La volonté d’apaisement affichée ces derniers jours par le président américain Donald Trump n’a pas suffi à faire retomber l’accès de fièvre provoqué par la mort, le 3 janvier dans une frappe américaine dans la capitale irakienne, du puissant général iranien Qassem Soleimani et de son lieutenant irakien Abou Mehdi al-Mouhandis.

Des milliers de manifestants anti-pouvoir sont ainsi redescendus dans la rue vendredi en Irak pour conspuer à la fois l’Iran et les États-Unis, relançant une révolte inédite éclipsée par la flambée de tensions entre les deux parrains rivaux de Bagdad.

Sur la place Tahrir de la capitale irakienne, comme dans plusieurs villes du sud du pays, les manifestants ont scandé « Non à l’Iran ! Non à l’Amérique ! » dans des cortèges d’une ampleur inégalée depuis des semaines, ont constaté des journalistes de l’AFP.

« Il faut que des Irakiens dirigent l’Irak, ce n’est pas le rôle des étrangers d’y prendre les décisions car elles doivent venir du peuple », a aussi lancé, dans son sermon hebdomadaire, le grand ayatollah Ali Sistani, figure tutélaire de la politique irakienne, qui renvoie dos à dos Téhéran et Washington.

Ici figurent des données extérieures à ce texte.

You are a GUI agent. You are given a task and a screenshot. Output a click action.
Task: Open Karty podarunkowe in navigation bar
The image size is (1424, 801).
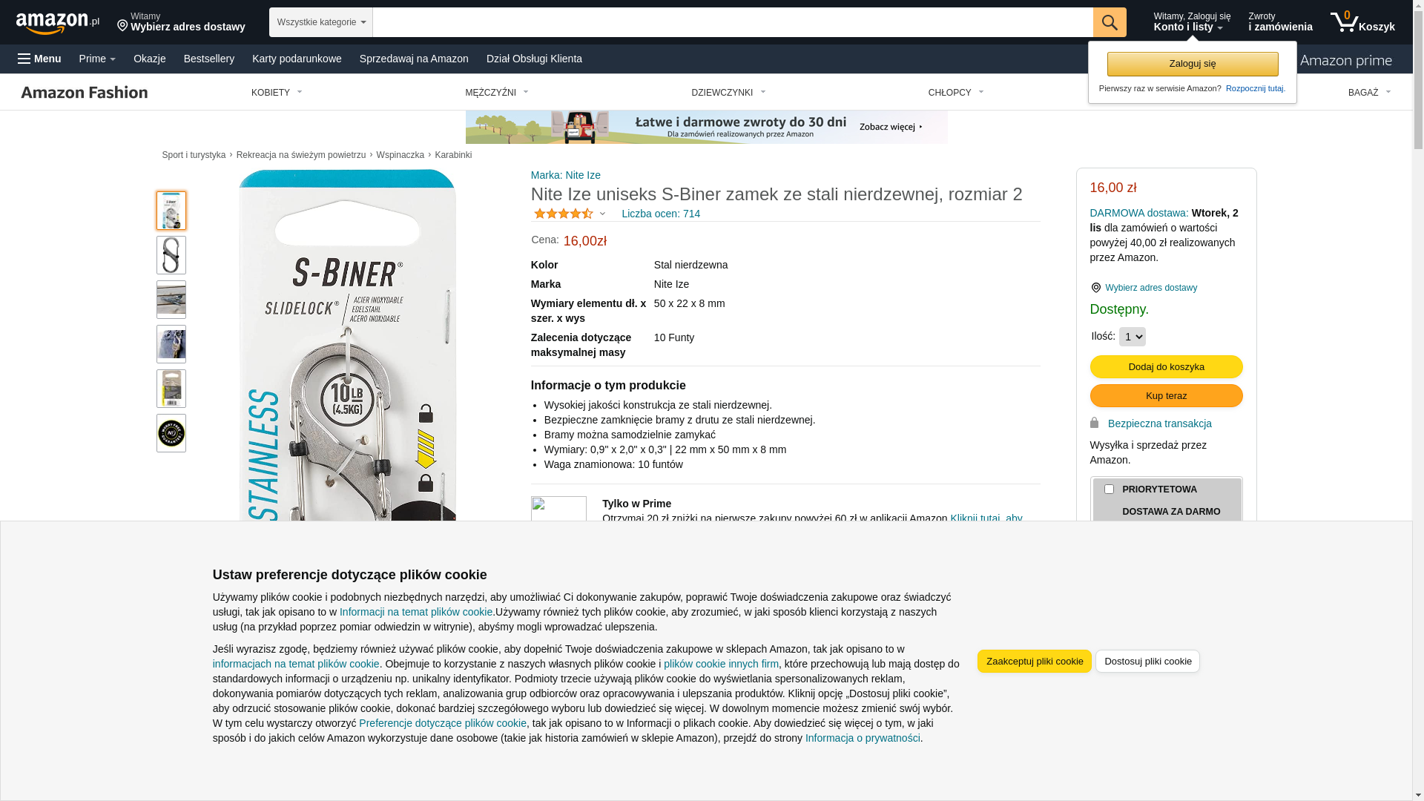297,59
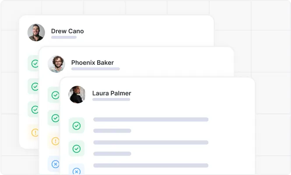Click subtitle placeholder bar under Phoenix Baker
Viewport: 291px width, 175px height.
[95, 69]
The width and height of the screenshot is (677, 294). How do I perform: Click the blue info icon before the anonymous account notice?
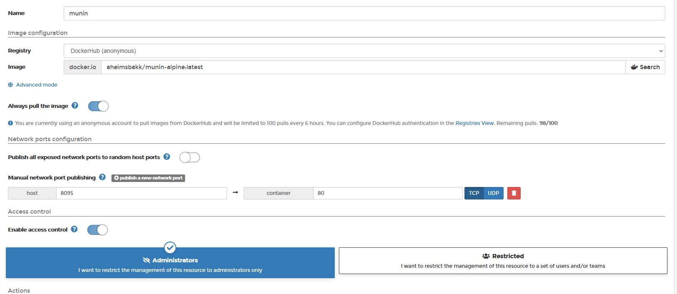(x=10, y=123)
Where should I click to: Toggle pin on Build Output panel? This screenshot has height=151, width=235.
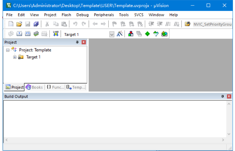pos(222,96)
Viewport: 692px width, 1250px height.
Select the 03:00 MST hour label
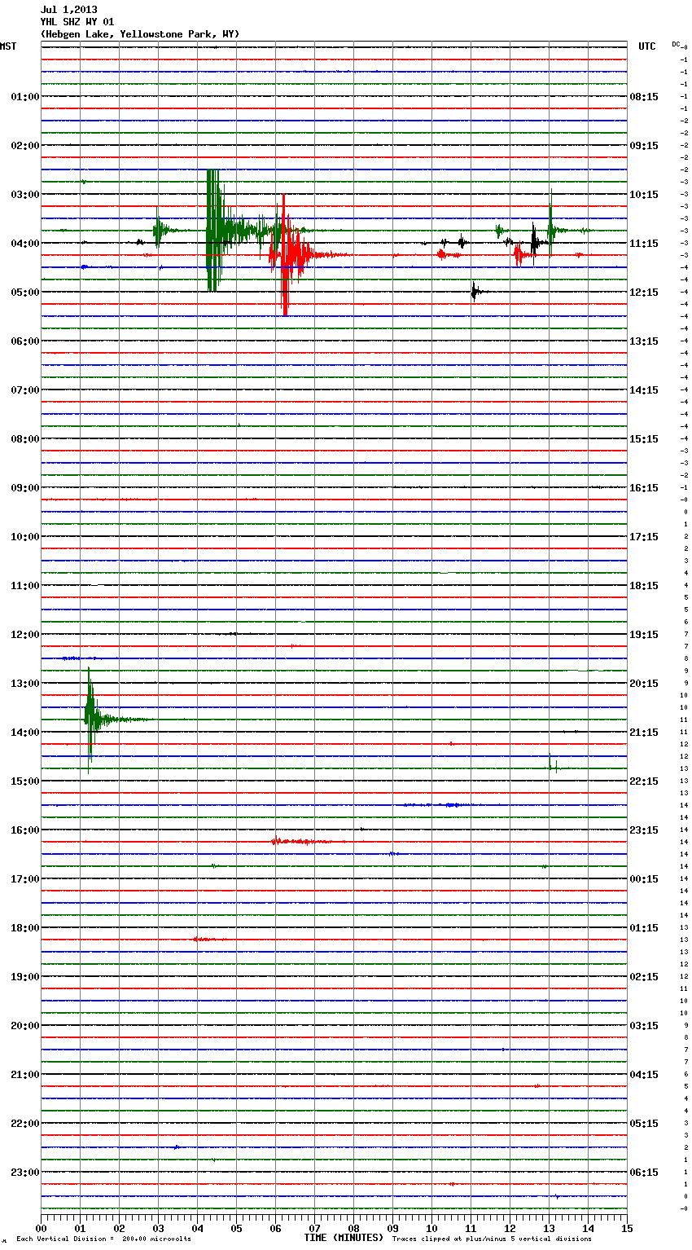(24, 195)
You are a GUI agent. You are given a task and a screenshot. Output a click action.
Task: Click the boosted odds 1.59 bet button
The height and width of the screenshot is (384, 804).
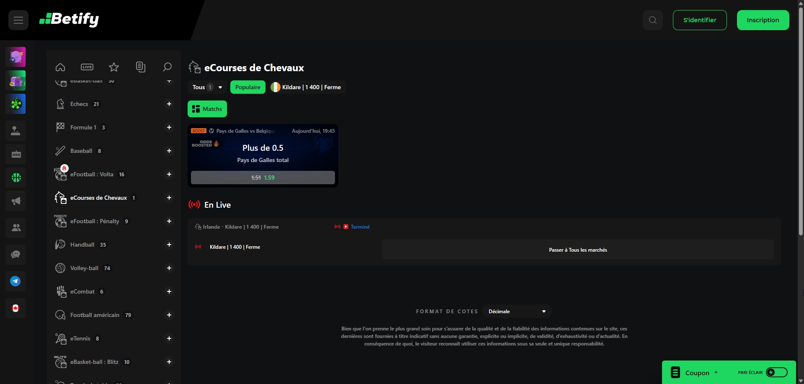pos(263,178)
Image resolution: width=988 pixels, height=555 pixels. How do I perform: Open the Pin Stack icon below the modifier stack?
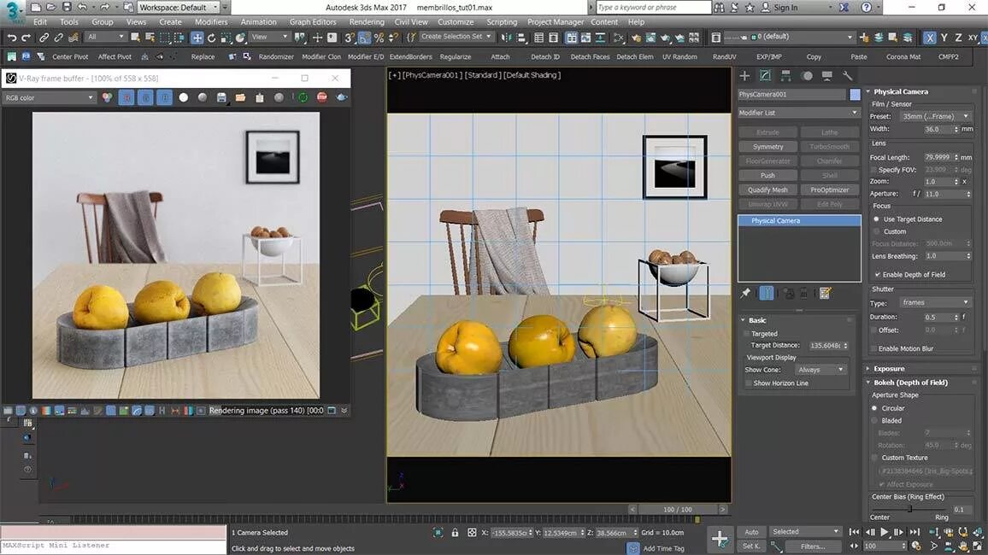click(x=744, y=293)
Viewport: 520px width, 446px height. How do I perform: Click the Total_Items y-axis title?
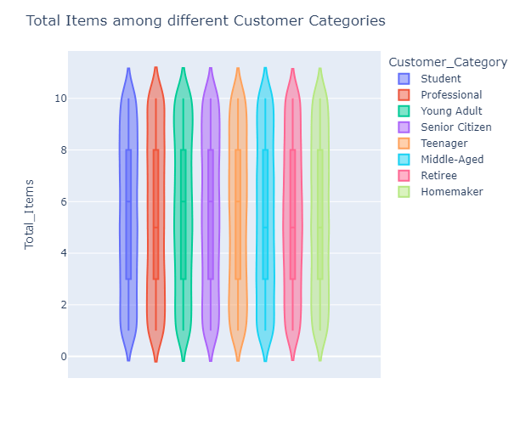pyautogui.click(x=30, y=214)
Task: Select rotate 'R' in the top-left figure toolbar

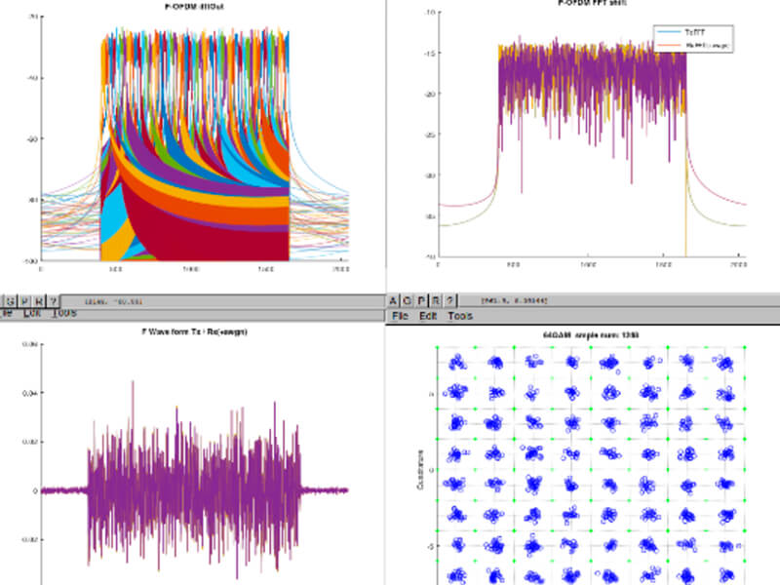Action: [38, 302]
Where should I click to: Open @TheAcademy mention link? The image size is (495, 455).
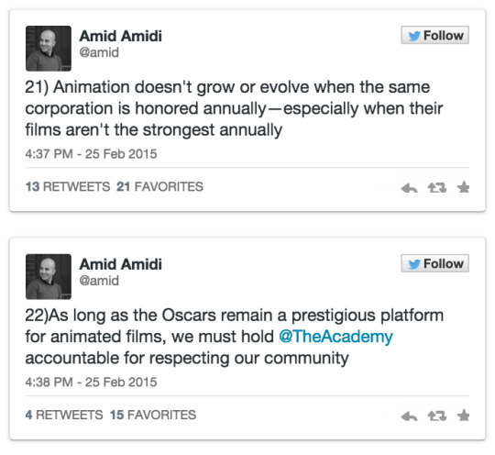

Porté par ce sentiment anti-américain décuplé, le Parlement irakien a voté dimanche en faveur de l’expulsion des 5200 soldats américains déployés en Irak – et potentiellement des militaires de toute la coalition internationale contre le groupe djihadiste État islamique (EI).

PHOTO ARCHIVES AGENCE FRANCE-PRESSE

Le Parlement irakien a voté dimanche en faveur de l’expulsion des 5200 soldats américains déployés au pays.

Jusqu’ici, l’administration Trump avait fait la sourde oreille, assurant n’avoir reçu aucune notification d’un tel ordre de la part du gouvernement irakien.

Mais vendredi, le premier ministre démissionnaire irakien Adel Abdel Mahdi a fait savoir qu’il avait réclamé au secrétaire d’État américain Mike Pompeo l’envoi d’une délégation pour « mettre en place les mécanismes nécessaires à l’application de la décision du Parlement en vue d’un retrait sécurisé des troupes d’Irak ».

« À ce stade, toute délégation qui se rendrait en Irak serait chargée de discuter de la meilleure manière de reconfirmer notre partenariat stratégique, pas de discuter d’un retrait des troupes », a immédiatement répondu la porte-parole de la diplomatie américaine Morgan Ortagus.

« Moins de ressources »

« Notre présence militaire en Irak vise à poursuivre le combat contre l’EI », a-t-elle insisté.

Signe qu’il s’agit d’un dossier explosif, la question du retrait, ou non, des troupes américaines a déjà fait l’objet d’un imbroglio en début de semaine quand les États-Unis ont transmis aux autorités irakiennes une lettre, écrite au nom du général William H. Seely, commandant des forces américaines en Irak, évoquant les préparatifs en vue d’un départ. Le Pentagone a dû démentir en assurant qu’il s’agissait d’un document envoyé par « erreur », sans dissiper une certaine confusion.

D’autant que la volonté de Donald Trump de « mettre fin aux guerres sans fin » et de désengager les forces américaines des coûteuses opérations au Moyen-Orient n’est un mystère pour personne.

Un retrait des troupes américaines « serait la pire chose qui puisse arriver à l’Irak », a dit mercredi le milliardaire républicain, évoquant le danger que représente à ses yeux pour ce pays l’imposant voisin iranien. « À un moment donné, nous partirons », « mais ce moment n’est pas venu », a-t-il martelé, pour tenter de clarifier la position américaine.

Interrogé vendredi sur la demande du premier ministre irakien, Mike Pompeo a lui temporisé.

« Nous sommes prêts à poursuivre la discussion avec les Irakiens sur la meilleure structure » pour la présence américaine, a-t-il dit. « Notre mission est très claire, nous sommes là pour former » les forces irakiennes « et poursuivre la campagne contre l’EI » : « nous allons continuer cette mission ».

« Lorsque nous serons en mesure » d’avoir « moins de ressources dédiées à cette mission, nous le ferons », a-t-il toutefois promis.

Alors que Donald Trump a demandé mercredi à l’OTAN de renforcer son implication au Moyen-Orient, vraisemblablement pour pallier une moindre présence future des États-Unis, Washington a par ailleurs accueilli vendredi une délégation de l’Alliance atlantique pour discuter de son « rôle accru en Irak ».